Born in Kingston, Jamaica in 1941, Norman attended Calabar High School before entering what was then the University College of the West Indies in 1959 to study economics. Part of a brilliant cadre of students drawn from across the region, including, among many others, Walter Rodney and H. Orlando Patterson, he was taught by an equally outstanding faculty, among them, Lloyd Best, Lloyd Braithwaite, Roy Augier, Alister McIntyre and Elsa Goveia.
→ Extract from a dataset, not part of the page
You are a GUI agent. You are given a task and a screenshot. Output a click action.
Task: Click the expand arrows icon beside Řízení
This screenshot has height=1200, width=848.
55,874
The young Girvan left to pursue his doctorate at the London School of Economics, returning thereafter to the Mona Department of Economics, where he served for many years, establishing himself as one of the leading economists of the region. Girvan’s work, both as individual scholarship and as part of the New World Group that flourished throughout the Caribbean in the Sixties and early Seventies, sought to critique the nature and limitations of political independence and to redefine a space for Caribbean sovereignty as well as more inclusive notions of democracy. More specifically, through studies like the evocatively titled Foreign Capital and Economic Underdevelopment in Jamaica and Copper in Chile, Girvan argued that through the structure and operations of international corporations, the newly emergent nations of the Caribbean and Latin America were being denied a fair share of the surplus from the exploitation of their mineral resources. This, he suggested, contributed immeasurably to their inability to escape from a cycle of underdevelopment.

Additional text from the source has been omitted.